During the global pandemic that has left us most isolated in a century, the time has come to take a closer look at what it means to be lonely.
It’s an age-old dilemma that’s been catching our attention for the past two years: How we feel fulfilled and connected in our relationships?
As a species, humans thrive on being around others, said Louise Hawkley, principal research scientist at the University of Chicago’s NORC Academic Research Centers. But how much and what kind of contact each person needs to feel part of a community varies between individuals, as well as across a person’s life stage, she added.
A common notion is that loneliest people are those who are alonebut it’s important to separate the two terms, said Carla Perissinotto, professor of medicine and associate head of Clinical Geriatrics Programs at the University of California, San Francisco.
Children can be lonely because they can’t see their friends at school; marginalized people may feel lonely because the community does not welcome them; and older adults can experience loneliness through retirement or the death of a loved one, Carla said.

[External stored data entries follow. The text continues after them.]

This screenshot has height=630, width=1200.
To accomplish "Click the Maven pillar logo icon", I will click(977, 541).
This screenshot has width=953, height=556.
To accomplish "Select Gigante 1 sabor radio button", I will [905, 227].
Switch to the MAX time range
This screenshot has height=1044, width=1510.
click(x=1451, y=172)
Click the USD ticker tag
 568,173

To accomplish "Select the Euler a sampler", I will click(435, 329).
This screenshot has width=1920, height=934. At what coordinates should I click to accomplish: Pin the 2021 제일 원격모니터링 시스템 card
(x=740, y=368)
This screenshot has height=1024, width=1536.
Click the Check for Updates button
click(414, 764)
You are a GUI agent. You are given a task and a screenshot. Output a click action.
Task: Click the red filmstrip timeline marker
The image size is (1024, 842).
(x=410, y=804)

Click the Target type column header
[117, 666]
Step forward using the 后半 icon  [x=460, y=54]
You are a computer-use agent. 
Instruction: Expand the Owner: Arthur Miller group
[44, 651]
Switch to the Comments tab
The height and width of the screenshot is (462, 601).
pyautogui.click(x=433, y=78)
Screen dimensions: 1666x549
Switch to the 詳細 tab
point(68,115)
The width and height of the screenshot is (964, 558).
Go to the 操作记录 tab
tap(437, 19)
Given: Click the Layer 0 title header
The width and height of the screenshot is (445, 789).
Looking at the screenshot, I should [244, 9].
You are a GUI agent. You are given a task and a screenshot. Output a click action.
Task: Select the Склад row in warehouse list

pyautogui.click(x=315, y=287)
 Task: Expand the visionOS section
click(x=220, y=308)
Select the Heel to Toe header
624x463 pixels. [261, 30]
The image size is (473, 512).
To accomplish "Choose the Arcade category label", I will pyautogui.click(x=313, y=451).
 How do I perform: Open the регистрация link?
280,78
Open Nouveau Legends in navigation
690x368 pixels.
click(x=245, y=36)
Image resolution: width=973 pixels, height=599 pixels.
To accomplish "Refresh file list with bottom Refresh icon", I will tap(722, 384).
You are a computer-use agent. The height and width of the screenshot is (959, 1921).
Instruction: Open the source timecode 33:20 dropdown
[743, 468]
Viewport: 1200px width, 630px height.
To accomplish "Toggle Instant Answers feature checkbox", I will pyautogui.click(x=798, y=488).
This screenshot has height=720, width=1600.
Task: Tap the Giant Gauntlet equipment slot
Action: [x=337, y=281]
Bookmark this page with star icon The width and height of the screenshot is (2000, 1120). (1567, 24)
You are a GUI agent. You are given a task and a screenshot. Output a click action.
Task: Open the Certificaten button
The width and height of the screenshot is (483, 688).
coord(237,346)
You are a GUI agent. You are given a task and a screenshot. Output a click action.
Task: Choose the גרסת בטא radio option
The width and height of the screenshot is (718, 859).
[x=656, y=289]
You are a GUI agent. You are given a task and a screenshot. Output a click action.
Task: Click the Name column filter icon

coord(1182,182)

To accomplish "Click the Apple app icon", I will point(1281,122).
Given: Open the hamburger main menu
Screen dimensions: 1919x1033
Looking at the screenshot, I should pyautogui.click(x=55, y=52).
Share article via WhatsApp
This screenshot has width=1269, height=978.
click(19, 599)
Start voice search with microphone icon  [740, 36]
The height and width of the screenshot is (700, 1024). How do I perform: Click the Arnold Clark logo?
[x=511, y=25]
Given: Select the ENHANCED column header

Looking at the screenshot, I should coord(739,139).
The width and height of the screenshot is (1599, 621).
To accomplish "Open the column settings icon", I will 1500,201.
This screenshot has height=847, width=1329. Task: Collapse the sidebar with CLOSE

With the pandemic exacerbating loneliness problems, many healthcare professionals are concerned about the mental and physical health risks associated with feeling lonely — such as depression, cardiovascular problems and early death, according to the Centers for Disease Control and Prevention (CDC). from United States.
That’s why, according to experts, it’s important to identify what it means to be lonely and what we can do about it.
Alone means lonely?
When it comes to combating loneliness with social contact, quality is far more important than quantity.
“One of the things that distinguishes between loneliness and isolation is that loneliness has very little to do with quantity, how many people you interact with, how many groups you belong to,” said Louise. “Although there is a relationship (between the two), it’s not very strong.”
Those who choose to live alone, be single or simply spend a lot of time alone are not necessarily lonely, she added.
THE The key to the matter is not looking at circumstances and guessing what feelings must be associated with them., but rather asking yourself if you’re lonely, Carla said. If your loneliness is a choice and you have people who can support you if you need help, there’s no saying that you can’t live a happy life by feeling a little lonely.
And just as being alone doesn’t necessarily equate to loneliness, interacting with other people doesn’t mean fulfillment for everyone, Louise said.
“People can be around others and feel lonely anyway, or basically they can be lonely souls and not feel alone,” she said.
Why do I feel so alone when I’m not?
If your social media feed is full of photos from parties with large groups or wherever you go you have an acquaintance you can greet but still feel the pain of loneliness, you’re not being dramatic, Carla said.
“You can have a lot of social contacts and still be incredibly lonely,” he added. “You can see someone who is very gregarious, and it seems like they are very connected, but still some have a deep sense of loneliness.”
There are three main types of connection, and loneliness can stem from a sense of lack in any of them, Louise said.
The first is called intimate connection, when someone like a romantic partner, for example, is so close to you that part of your identity intertwines with his, she said. Then there’s the relational connection, which you establish with close friends and confidants, and then the collective connection, that is, those interactions that make you feel part of a community, Louise said.
It’s important to identify what kind of loss of connection the feeling is coming from, she said. And then you have to assess the quality of those relationships, Carla said.
“I think these are some really tangible things to ask yourself, is this valuable to me? Do I feel valued? Does it help me feel like I have a sense of purpose and that makes me feel good?” Carla said.
What can I do about it?
Identifying what kind of connection you want and the quality of relationships you already have are important first steps, but the path you want to take from there is entirely up to your specific context.
“There is no ‘one size fits all’,” said Carla. “For some, having a really deep and meaningful connection with a person is key to those feelings of connection, but for others it might just be contact with a stranger.”
A deep conversation with a stranger in an airport bar, the smile of feeling recognized when you order “the usual” at the diner you usually go to, a call to an old friend or establishing more trust and openness with your partner are ways to lessen feelings of loneliness, she adds.
Even speaking publicly or privately about loneliness is one way to combat it, Carla added.
If you have a hard time exposing yourself to make the connections you need or get stuck in thought patterns that you won’t be welcomed, it might be time to seek the help of a mental health professional, Louise said.
Other resources are also available to help fill that gap, said Matt Pantell, assistant professor in the department of pediatrics and faculty member at the Center for Health and Community at the University of California, San Francisco.
“For someone who is lonely because they don’t have friends or family and want to meet new people to connect with, there are many organizations that help facilitate this, either directly through social connection groups, or indirectly through shared activities. Many of these organizations have adapted to become safer during pandemics,” said Pantell.